22 августа Х. Г. Раковский вылетел в Лондон германским самолетом компании «Дерулюфт».[641]
27 и 29 августа состоялись встречи с Понсоби, предшествовавшие отпуску советского полпреда, во время которого его на переговорах должен был заменять А. А. Иоффе, а в текущих делах Я. А. Берзин. Речь в основном шла о реализации советско-британских договоров. Раковский заявил, что его правительство готово приступить к работе немедленно. Понсоби занимал более пессимистическую позицию. Он ответил, что лишь после ратификации договоров смогут собраться комиссии по практическому их осуществлению, а ратификация не могла произойти ранее конца октября. При этом британский дипломат скептически отнесся к перспективе ратификации, ссылаясь на начавшуюся в печати кампанию против СССР. Может быть, единственным позитивным результатом встреч была гарантия Понсоби, что с британской стороны не будет затруднений в кратком пребывании в Лондоне сына Л. Д. Троцкого Сергея Седова, уже прибывшего на советском корабле в качестве юнги без заграничного паспорта.[642]
В советско-британских отношениях вновь появились тучи, которые стали сгущаться.
С 29 августа Х. Г. Раковский находился в двухмесячном отпуске. Но весь срок отдыха он не выдержал. 15 октября он возвратился в британскую столицу и приступил к работе.[643]
Второй год пребывания Раковского полпредом в Лондоне трудно оценить однозначно.
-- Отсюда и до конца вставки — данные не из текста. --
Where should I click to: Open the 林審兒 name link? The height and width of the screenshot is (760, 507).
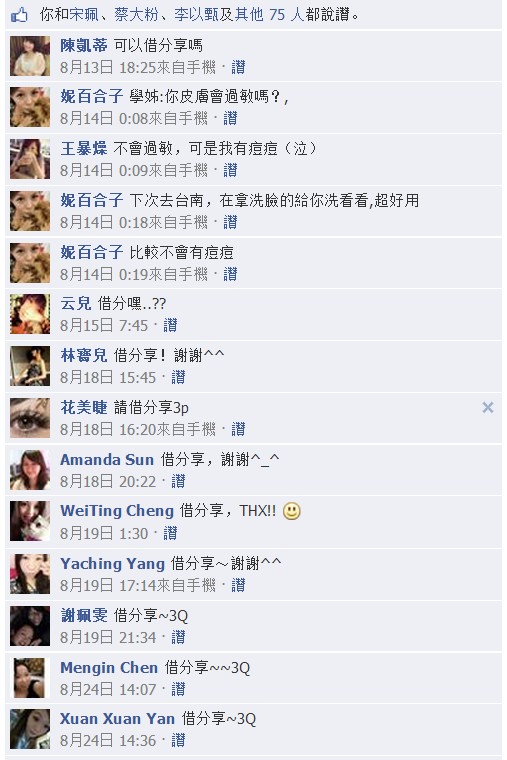click(84, 355)
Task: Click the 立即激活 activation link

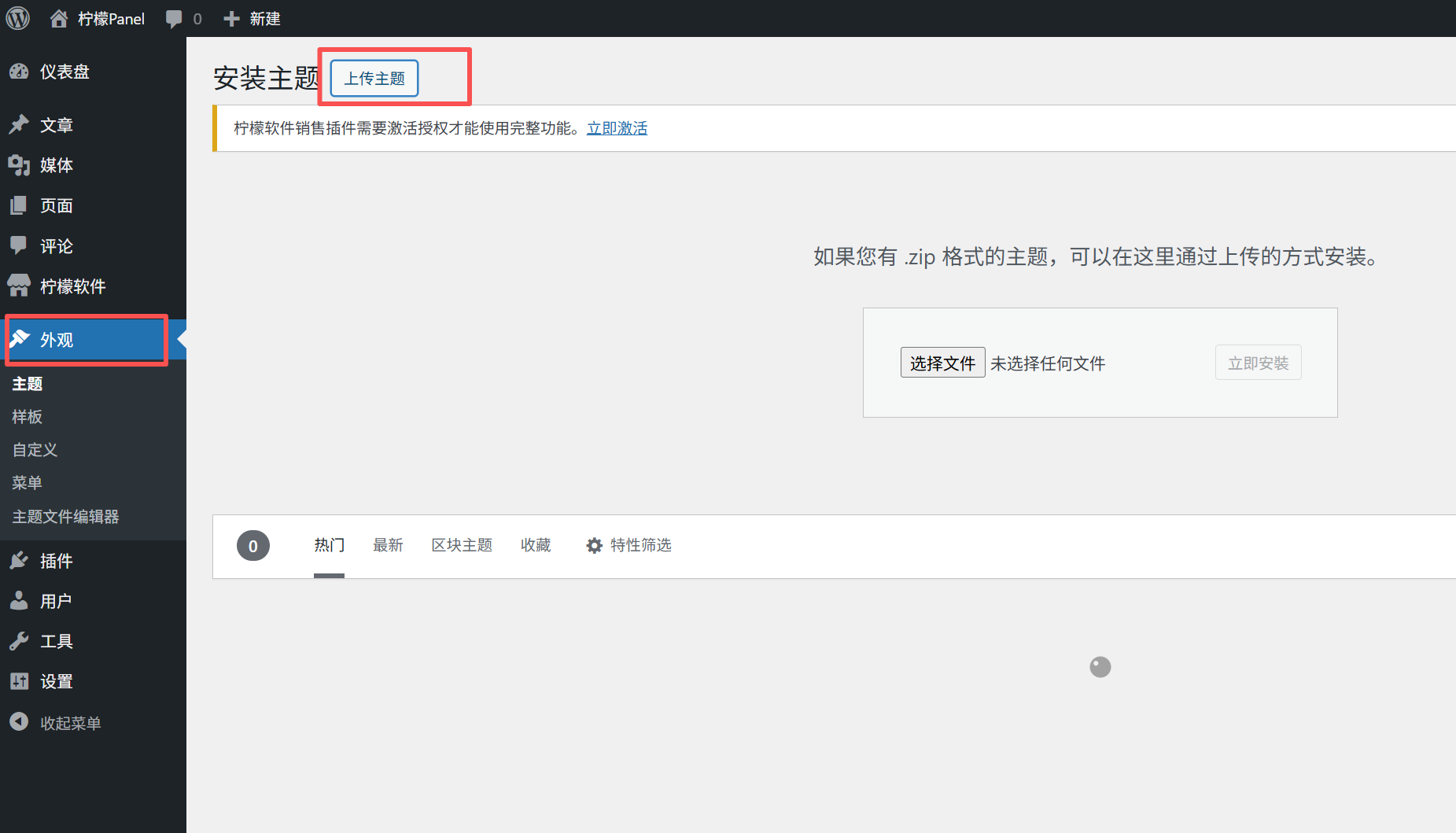Action: click(617, 128)
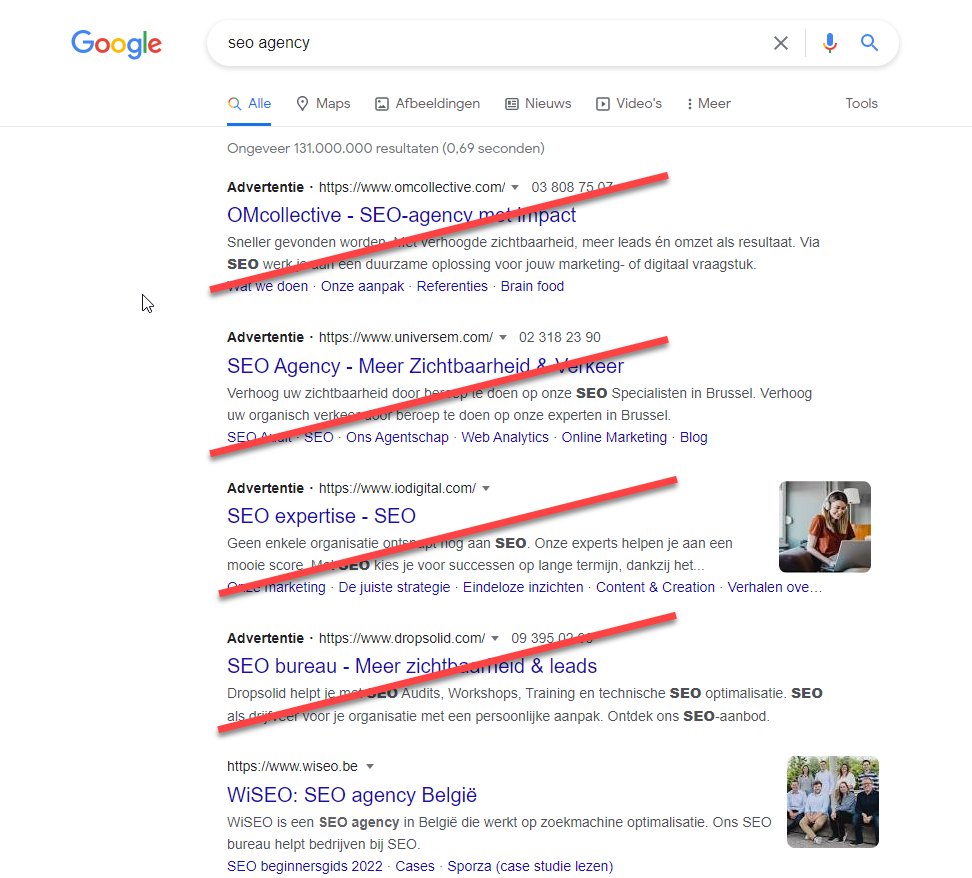Image resolution: width=972 pixels, height=878 pixels.
Task: Expand the arrow beside the wiseo.be URL
Action: 370,765
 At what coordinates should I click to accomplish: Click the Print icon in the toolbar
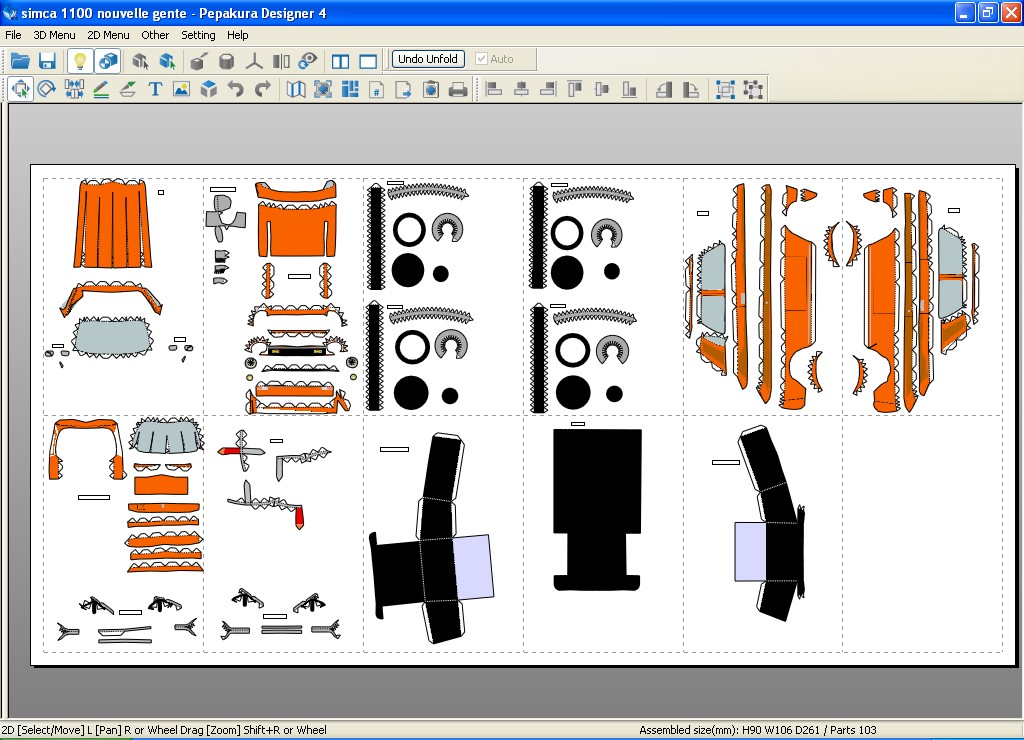coord(458,89)
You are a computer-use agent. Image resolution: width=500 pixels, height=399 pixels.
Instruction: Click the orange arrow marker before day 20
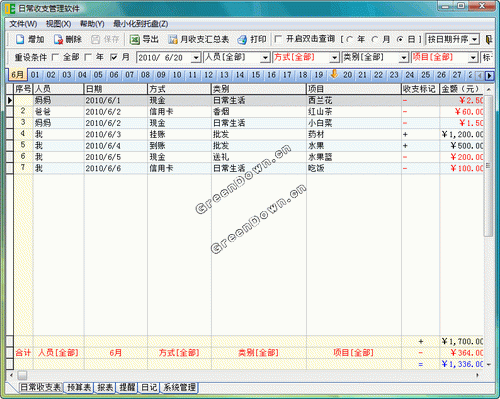pos(334,74)
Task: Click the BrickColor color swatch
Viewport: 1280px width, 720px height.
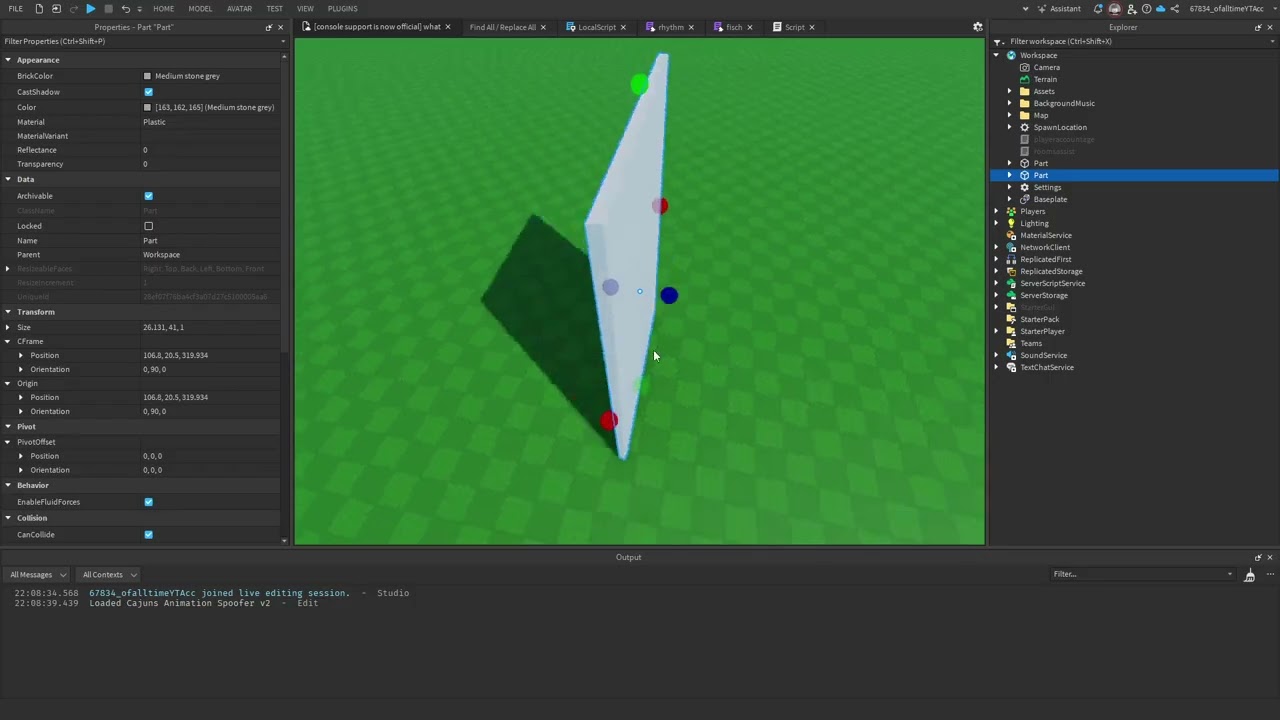Action: (x=147, y=75)
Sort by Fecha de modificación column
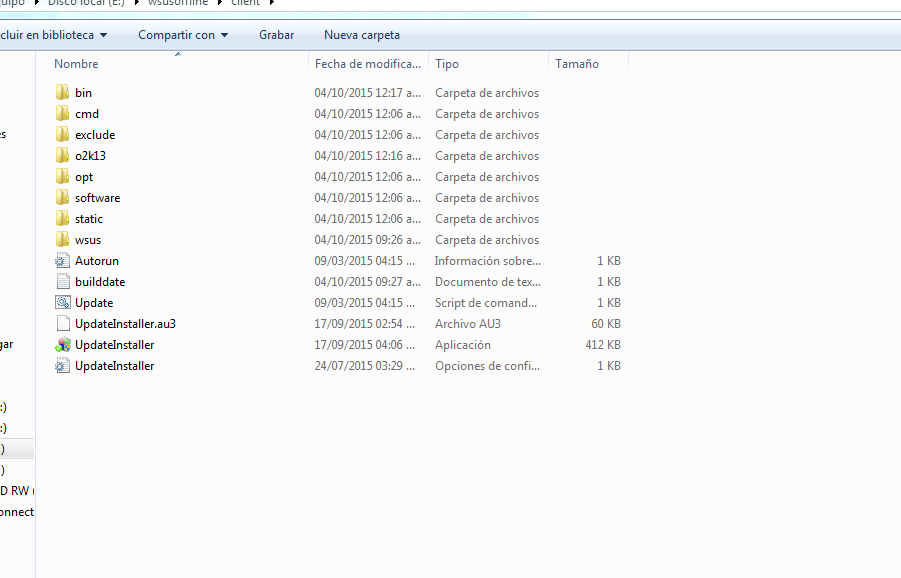This screenshot has height=578, width=901. (x=367, y=64)
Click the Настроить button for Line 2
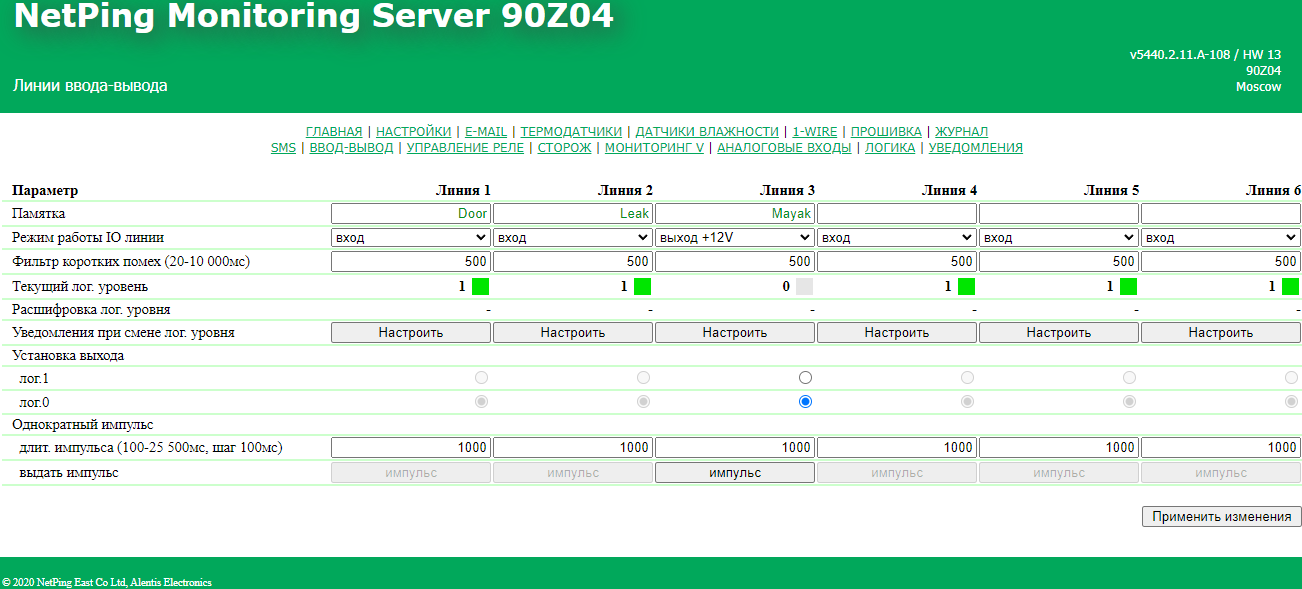 573,333
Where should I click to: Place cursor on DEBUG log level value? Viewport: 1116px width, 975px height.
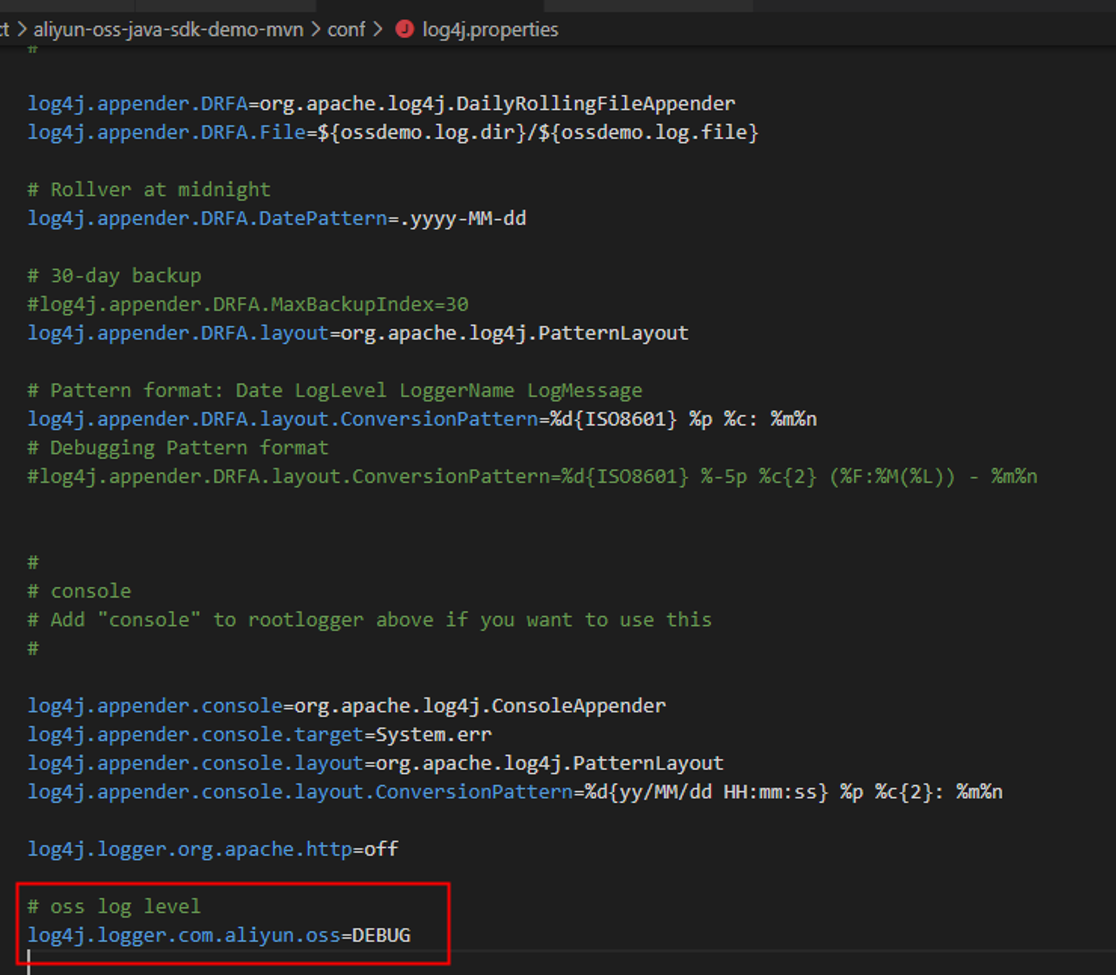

С одной стороны, он уже приобрел опыт общения с британскими дипломатами, политическими деятелями, представителями деловых кругов, стал чувствовать себя внутренне значительно свободнее. Семейное благополучие усилилось, когда осенью 1924 г. по его приглашению приехала из Болгарии племянница-подросток Лиляна Гевренова, которая с этого времени несколько лет проживала с супругами Раковскими. Вместе с дочерью Александрины Еленой она своей живостью и родным Христиану Георгиевичу болгарским языком способствовала душевному успокоению.
У Раковского бывали многие британские общественные деятели, ученые, писатели, представители различных жанров искусства. Среди них историки Беатрисса и Сидней Вебб, авторы многих книг о развитии британского рабочего движения и тред-юнионов, написанных на базе ценнейших документов и более или менее объективно анализировавших развитие рабочего класса страны.
Раковского часто посещал Генри Ноэл Брайлсфорд – блестящий публицист и философ, знаток международной политики. В это время Брайлсфорд, уже пожилой человек, несколько отошел от активной гуманитарной деятельности, но десятилетием раньше он был видным организатором кампании против турецких зверств на Балканах, за национальное освобождение балканских народов. Его статьи об Илинденско-Преображенском восстании болгар Македонии 1903 г. читались по всей Англии и стали стимулом к сбору средств пострадавшим во время восстания. Широко известной была его книга о положении в Македонии, вышедшая в 1906 г., которую хорошо знал Раковский. Христиан, как мы помним, десять лет назад был видным балканским социалистом, поэтому с удовольствием встречался с Брайлсфордом, ставшим теперь редактором еженедельника Независимой рабочей партии газеты «Нью лидер», выступавшей за сближение с СССР.